Por falta de espaço, vamos abordar aqui apenas a luta entre São Gregório e o Imperador Henrique IV, na qual brilhou a fortaleza e o poder de um Papa santo.
Henrique IV, apesar das admoestações do Pontífice, continuou a repartir bispados a pessoas indignas. Entabulou também negociações com os normandos do sul da Itália, para colher o Papa entre dois fogos.
São Gregório o alertou seriamente, ameaçando excomungá-lo e depô-lo. O Imperador convocou então uma assembleia em Worms, onde depôs o Papa, declarando-o privado da dignidade pontifícia.
Por sua vez, o santo convocou um concílio em Roma, no qual excomungou e depôs o imperador. O efeito da sentença pontifícia foi fulminante. Imediatamente todos abandonaram Henrique IV.
Além disso, os príncipes alemães reunidos em Tribur, declararam que, se o Imperador não obtivesse a absolvição da sentença no prazo de um ano, perderia a coroa. E, enquanto aguardava a decisão do Papa durante esse tempo, ele deveria viver como particular em Espira, despedir seu exército e todos os conselheiros excomungados, e se abster do culto público.
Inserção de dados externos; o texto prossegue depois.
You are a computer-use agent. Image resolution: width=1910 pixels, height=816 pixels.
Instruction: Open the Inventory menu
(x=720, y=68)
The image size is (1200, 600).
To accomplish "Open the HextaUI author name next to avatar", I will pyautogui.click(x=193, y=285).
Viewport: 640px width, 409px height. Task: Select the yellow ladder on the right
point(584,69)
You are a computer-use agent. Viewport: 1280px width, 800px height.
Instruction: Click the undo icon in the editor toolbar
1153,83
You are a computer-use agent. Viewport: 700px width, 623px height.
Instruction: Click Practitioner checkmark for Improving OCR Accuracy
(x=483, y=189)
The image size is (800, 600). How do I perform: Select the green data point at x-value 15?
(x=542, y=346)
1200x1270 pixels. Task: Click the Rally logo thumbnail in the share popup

O Imperador, sentindo-se perdido, viu que não tinha saída senão procurar o Papa para dele obter perdão. Assim, no inverno de 1076-1077 – o mais frio do século – atravessou os Alpes, e foi até onde estava São Gregório VII, em Canossa, na Toscana, na propriedade da Condessa Matilde. Lá Henrique permaneceu por três dias descalço na neve, vestido apenas com um hábito de penitente, implorando perdão.
São Gregório, cedendo às instâncias dos que o rodeavam e às mostras de arrependimento do Imperador, retirou as censuras. Henrique comprometeu-se a dar a Gregório toda ajuda necessária para resolver os conflitos da Alemanha.
Entretanto, apenas se viu reempossado com o poder imperial, mandou fechar o passo dos Alpes para impedir ao Papa sua viagem àquele país.
No sínodo quaresmal de 1080, o santo voltou a excomungar e a depor Henrique. Este empreendeu uma expedição militar contra ele, e sitiou Roma durante três anos. São Gregório se refugiou então no Castelo Santo Ângelo.
O monarca recebeu então a coroa imperial das mãos de um antipapa, e depois abandonou a toda pressa a cidade quando soube do avanço dos normandos, liderados por Roberto Guiscard, duque da Normandia, que libertou o Papa.
Devido à fragilidade da situação, São Gregório abandonou Roma e se encaminhou para o desterro, falecendo em Salerno no dia 25 de maio de 1085. Suas últimas palavras ficaram célebres, e sintetizam sua combatividade heroica na defesa da Igreja: “Amei a justiça e odiei a iniquidade, por isso morro no desterro”.